Rationale: Intractable chronic cough is a serious unmet clinical problem and new therapies are needed for this condition. Na v channels are key for nerve conduction. Local anesthetics that are known to block all Na v channels are effective antitussive agents but their non-selectivity precludes their regular use in patients due to their side effects.
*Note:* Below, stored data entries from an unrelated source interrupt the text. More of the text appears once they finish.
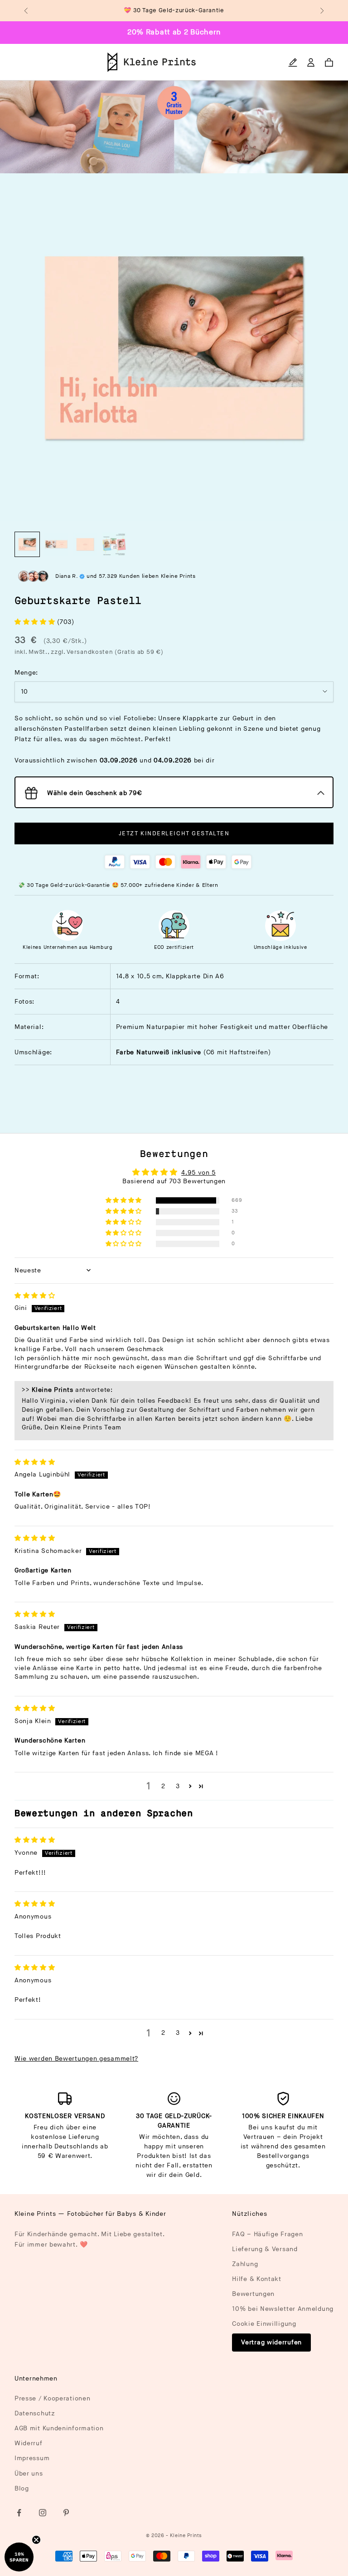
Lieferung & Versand (264, 2249)
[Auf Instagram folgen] (42, 2512)
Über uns (28, 2473)
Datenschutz (34, 2413)
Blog (21, 2488)
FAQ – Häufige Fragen (267, 2234)
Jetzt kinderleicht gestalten (174, 833)
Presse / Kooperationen (52, 2398)
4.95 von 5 (198, 1172)
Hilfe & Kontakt (256, 2279)
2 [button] (163, 1786)
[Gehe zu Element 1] (27, 544)
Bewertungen (253, 2294)
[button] (35, 622)
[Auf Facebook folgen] (19, 2512)
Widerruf (28, 2443)
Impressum (31, 2458)
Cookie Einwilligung (264, 2324)
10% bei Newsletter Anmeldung (283, 2309)
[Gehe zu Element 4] (114, 544)
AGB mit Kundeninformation (59, 2428)
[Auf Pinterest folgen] (66, 2512)
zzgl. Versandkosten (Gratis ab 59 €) (107, 652)
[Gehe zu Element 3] (85, 544)
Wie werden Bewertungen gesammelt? (76, 2058)
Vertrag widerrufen (271, 2342)
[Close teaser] (36, 2539)
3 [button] (178, 1786)
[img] (34, 1296)
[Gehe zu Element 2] (56, 544)
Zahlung (245, 2264)
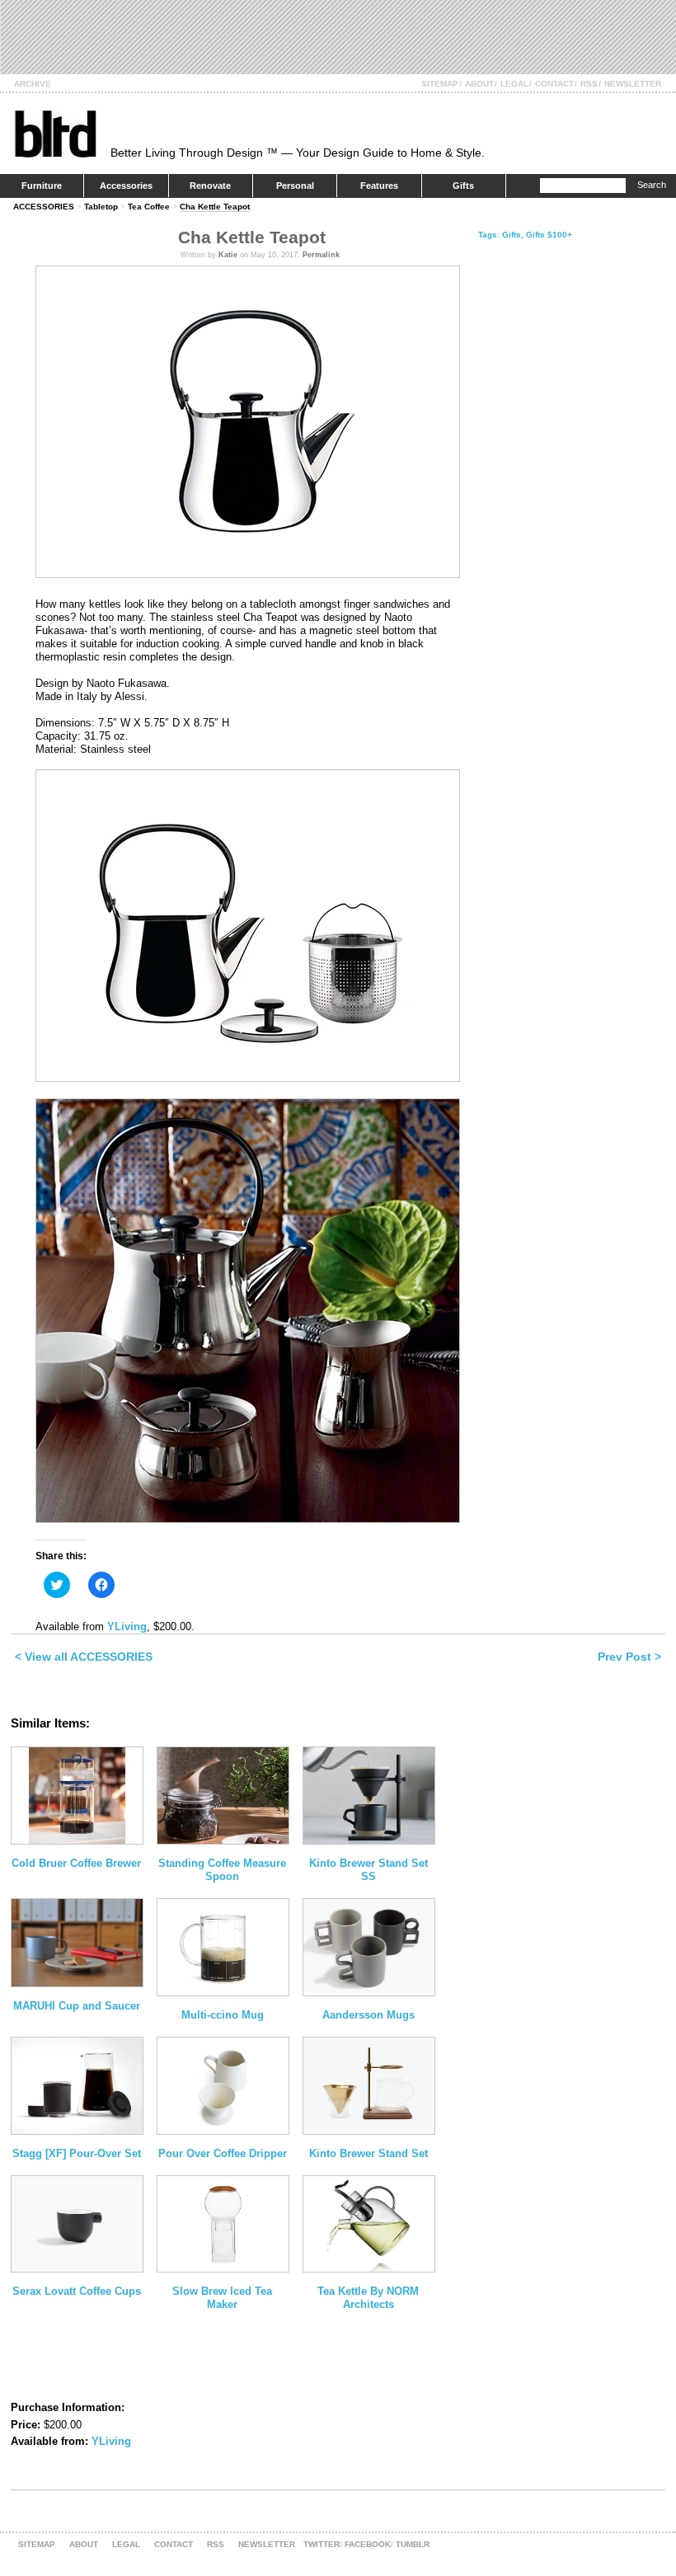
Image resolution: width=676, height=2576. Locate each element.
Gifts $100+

Aim and Objectives: Our aim was to compare two novel and selective oral Na v inhibitors vs. a non-selective reference Na v inhibitor in an animal cough model. Methods: Compound potency in Na v channels was assessed using a IonWorks Quattro Automated Patch Clamp System (IC50). Cough was induced in conscious guinea pigs by exposure to aerosolized capsaicin (30µM) and cough numbers were recorded. Results: Compound A showed a dual Na v 1.7-1.8 selectivity with IC50 of 0.5 and 2.6µM, respectively, while compound B was a Na v 1.7 selective compound (IC50 0.07µM). Both compounds inhibited the capsaicin induced cough at similar levels than the pan Na v inhibitor GSK 2338345 (compound A 70%; Compound B 60%; GSK 2338345 71% at 30mg/kg p.o.). Conclusions: These two novel selective oral Na v inhibitors from two distinct chemical series are able to significantly reduce capsaicin induced cough in guinea pigs at similar levels than the non-selective reference compound GSK 2338345. Selective oral Na v inhibitors may be a valuable therapy for chronic cough with lower potential for adverse effects.